Mark started as a young buck in 1980, traveling throughout Alaska installing engines, building power lines and fixing whatever needed to be fixed.
He spent his down time—when the fish weren’t running— reading manuals, tinkering with engines and learning more about his trade. Before moving into the office in the mid-’90s Mark was the go-to field guy to answer questions, install the latest controls or get the lights back on in an emergency.
He helped countless people in our communities who all remember his friendly manner and ability to make the best with what was on-hand.
One of our members, an Elder in Nunapitchuk, called to regale us with a story from the early ’80s. He recounted how he had built himself a new house and had wired it with the help of an electrician relative.

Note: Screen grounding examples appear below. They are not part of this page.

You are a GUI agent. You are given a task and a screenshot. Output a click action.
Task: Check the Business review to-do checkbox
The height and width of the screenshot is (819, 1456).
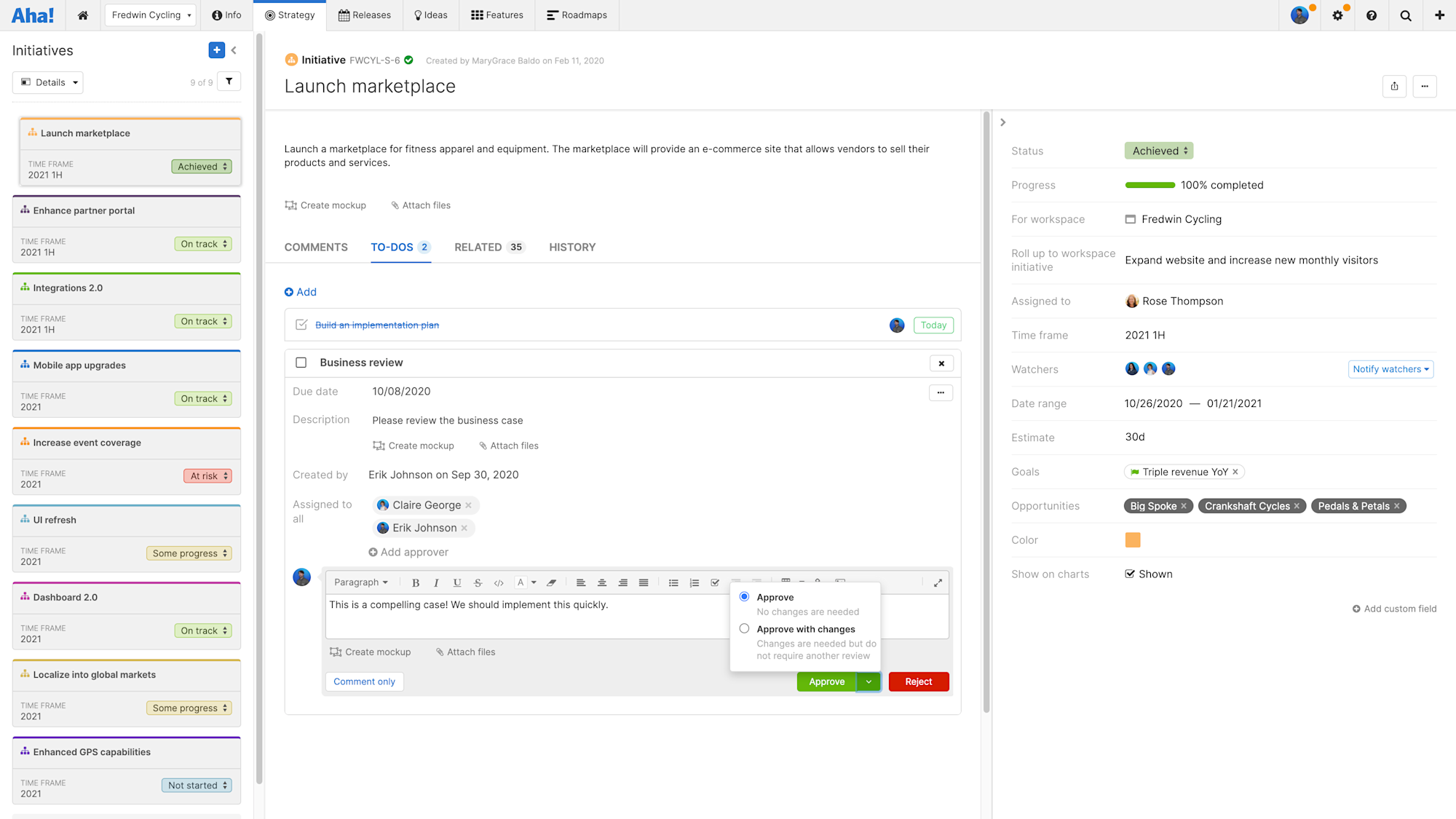(x=301, y=363)
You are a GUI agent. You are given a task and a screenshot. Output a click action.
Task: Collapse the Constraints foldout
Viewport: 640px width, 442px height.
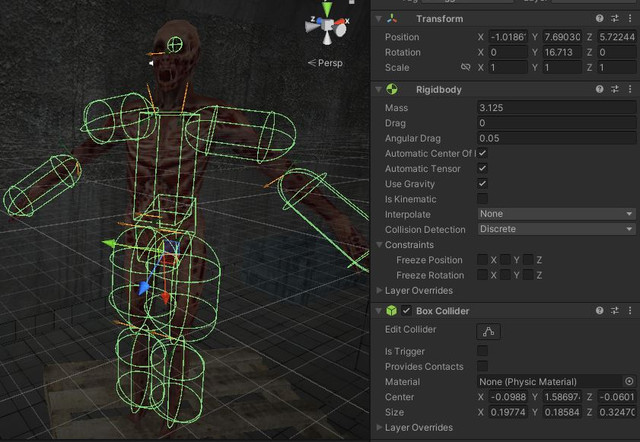(x=380, y=245)
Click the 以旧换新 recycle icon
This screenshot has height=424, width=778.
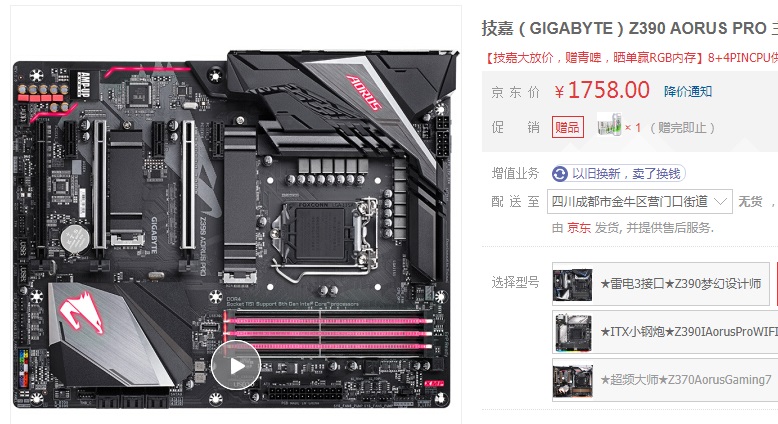(x=560, y=174)
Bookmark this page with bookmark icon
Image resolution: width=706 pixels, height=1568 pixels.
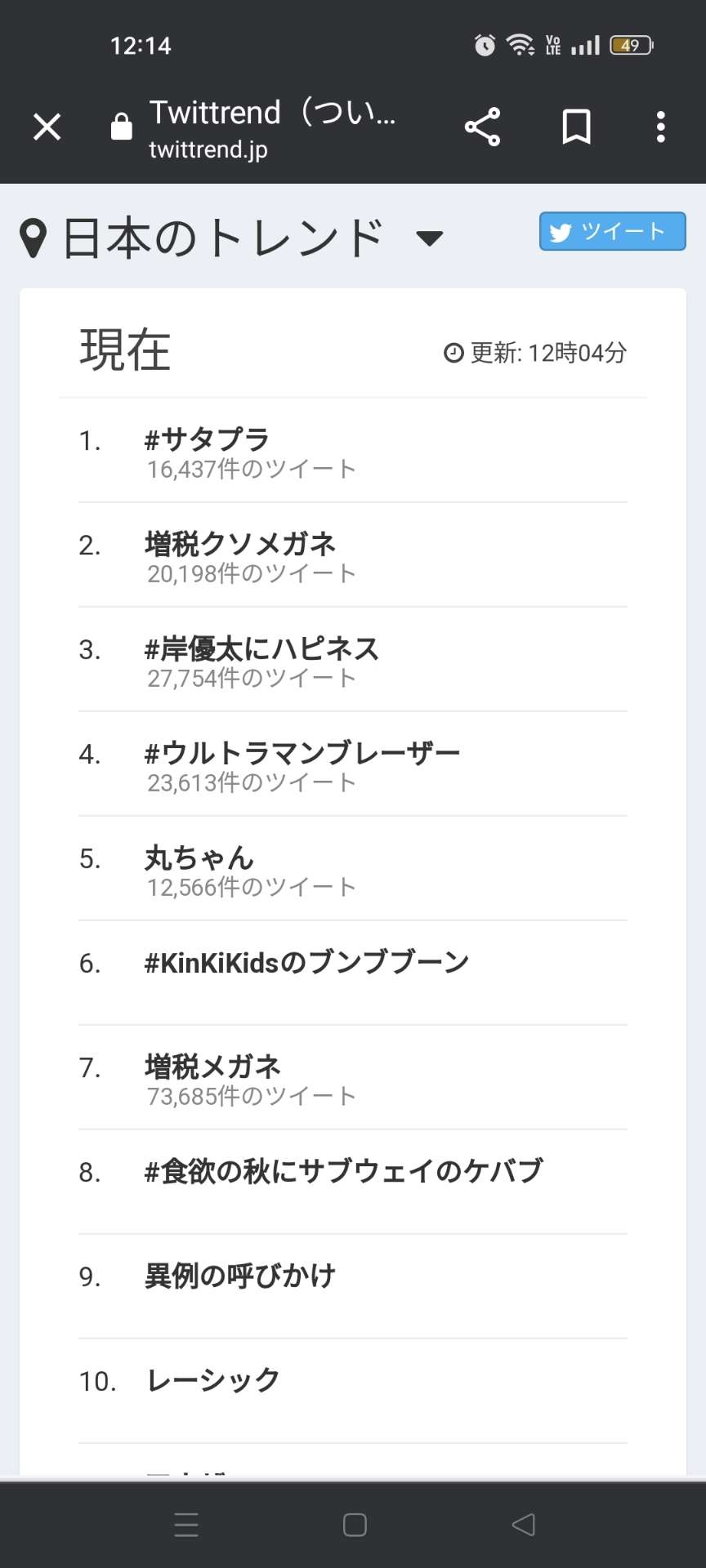click(576, 127)
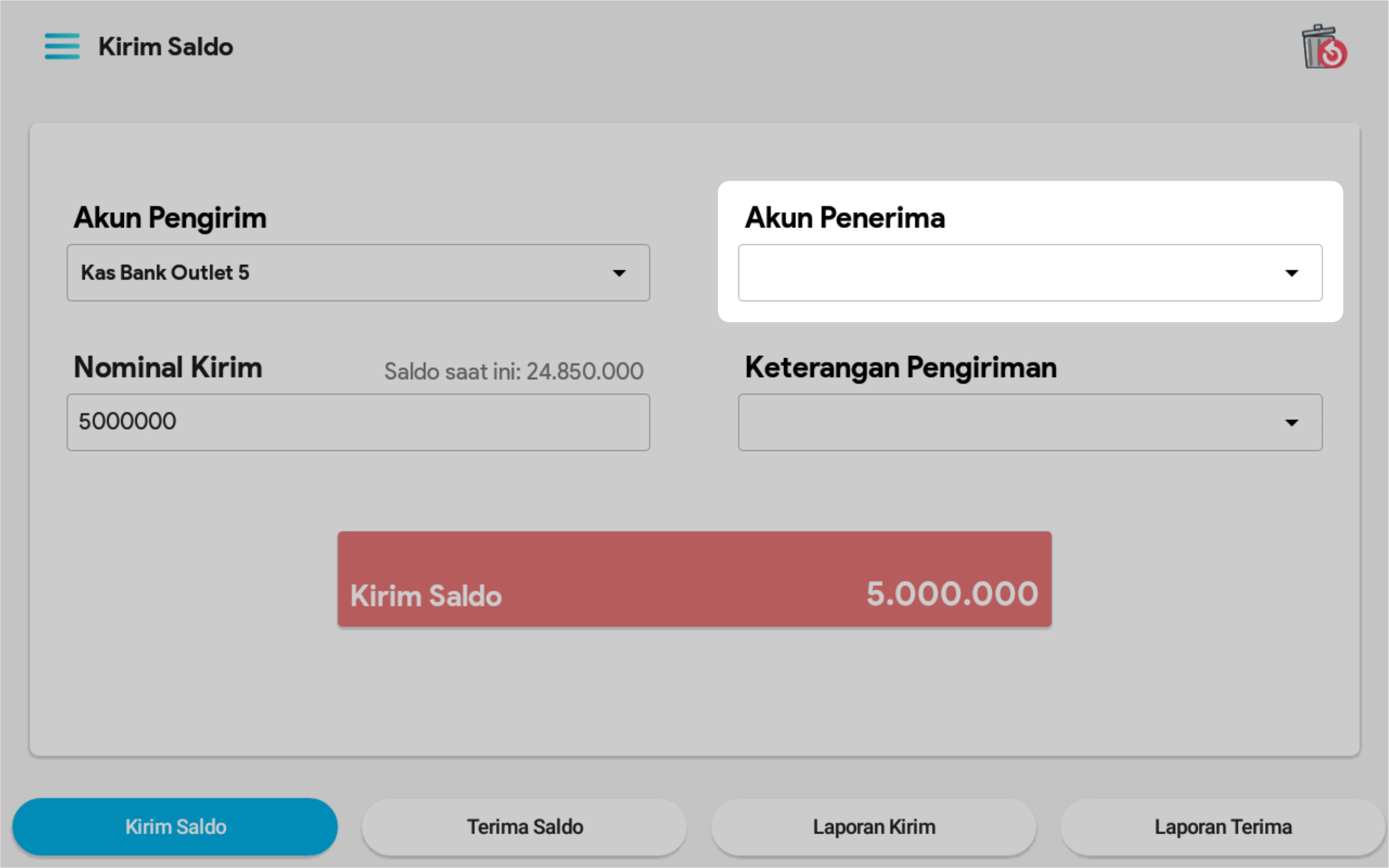Open the Laporan Kirim tab
The image size is (1389, 868).
874,827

When the time came to turn on the lights, he turned on the switch expecting to enjoy the hard-earned fruits of his labor: light!
Unfortunately, when he turned on the switch, the bulb popped. Having done that a few times, he was told of an AVEC man at the power plant. He called, and along came Mark. Our member, Robert, recalls seeing him and saying, “Well hello, Mr. Burt Reynolds!” That was Mark in his younger days.
Robert explained his problem. Mark looked at the wiring, inserted a bulb and flipped the switch. Pop!
Mystified, Mark picked up one of the remaining bulbs in the box, examined it, then burst out in his typical roar of laughter. Robert was using a set of 12-volt bulbs for camp lanterns. Mark took the same approach in the office, striving to make things better, broadening his knowledge and becoming a key player in shaping the infrastructure the cooperative has built in the last 20 years.
His input, management and dedication can be seen in the power plants in all the AVEC communities. Just about every mechanical and electrical system out there has his finger print on it, not the least of which are the wind-diesel systems working in 14 communities.
Mark worked for the people of the co-op: for the members and for his fellow employees. He did it with a smile and his signature laugh, and he did it well.
His light has not gone out. Because of his legacy, the lights in rural Alaska will not either. Mark made sure AVEC was the best through his outstanding commitment to our communities. He will never be forgotten.